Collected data
== Segment start ==
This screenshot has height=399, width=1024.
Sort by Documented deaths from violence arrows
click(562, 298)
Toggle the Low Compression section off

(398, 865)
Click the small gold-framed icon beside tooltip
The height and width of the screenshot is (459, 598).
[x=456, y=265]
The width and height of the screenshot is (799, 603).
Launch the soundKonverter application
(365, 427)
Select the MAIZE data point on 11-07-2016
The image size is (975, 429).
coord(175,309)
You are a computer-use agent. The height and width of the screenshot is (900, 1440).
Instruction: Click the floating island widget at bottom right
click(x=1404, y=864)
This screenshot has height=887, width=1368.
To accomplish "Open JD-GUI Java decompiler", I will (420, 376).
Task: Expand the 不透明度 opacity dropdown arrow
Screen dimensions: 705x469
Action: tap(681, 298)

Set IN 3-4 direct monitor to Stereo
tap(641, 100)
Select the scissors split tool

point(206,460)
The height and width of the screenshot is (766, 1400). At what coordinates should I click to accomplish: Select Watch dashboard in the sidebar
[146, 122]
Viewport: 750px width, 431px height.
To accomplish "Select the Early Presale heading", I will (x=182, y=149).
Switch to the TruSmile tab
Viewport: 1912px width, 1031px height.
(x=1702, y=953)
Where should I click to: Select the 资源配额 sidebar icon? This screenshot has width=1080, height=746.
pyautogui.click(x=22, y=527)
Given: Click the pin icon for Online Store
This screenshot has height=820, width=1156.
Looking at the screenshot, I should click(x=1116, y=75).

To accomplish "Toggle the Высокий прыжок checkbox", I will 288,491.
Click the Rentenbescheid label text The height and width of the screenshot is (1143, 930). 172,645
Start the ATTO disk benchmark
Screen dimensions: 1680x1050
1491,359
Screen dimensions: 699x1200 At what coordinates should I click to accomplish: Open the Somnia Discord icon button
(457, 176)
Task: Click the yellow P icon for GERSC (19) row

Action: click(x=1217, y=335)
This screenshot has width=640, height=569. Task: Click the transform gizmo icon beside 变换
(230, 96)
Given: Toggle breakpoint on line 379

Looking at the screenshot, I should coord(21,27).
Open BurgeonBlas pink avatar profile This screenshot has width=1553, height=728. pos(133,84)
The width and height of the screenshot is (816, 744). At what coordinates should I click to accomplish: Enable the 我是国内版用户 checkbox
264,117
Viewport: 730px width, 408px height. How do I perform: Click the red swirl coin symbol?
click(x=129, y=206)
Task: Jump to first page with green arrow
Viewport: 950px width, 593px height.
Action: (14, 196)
== Segment end ==
Return only the lines of the records in which the string "will" appears.

EXERCISE RESPONSE:
To accomplish "Open JD-GUI Java decompiler", I will (420, 376).
To accomplish "Select the Early Presale heading", I will (x=182, y=149).
To accomplish "Toggle the Высокий прыжок checkbox", I will 288,491.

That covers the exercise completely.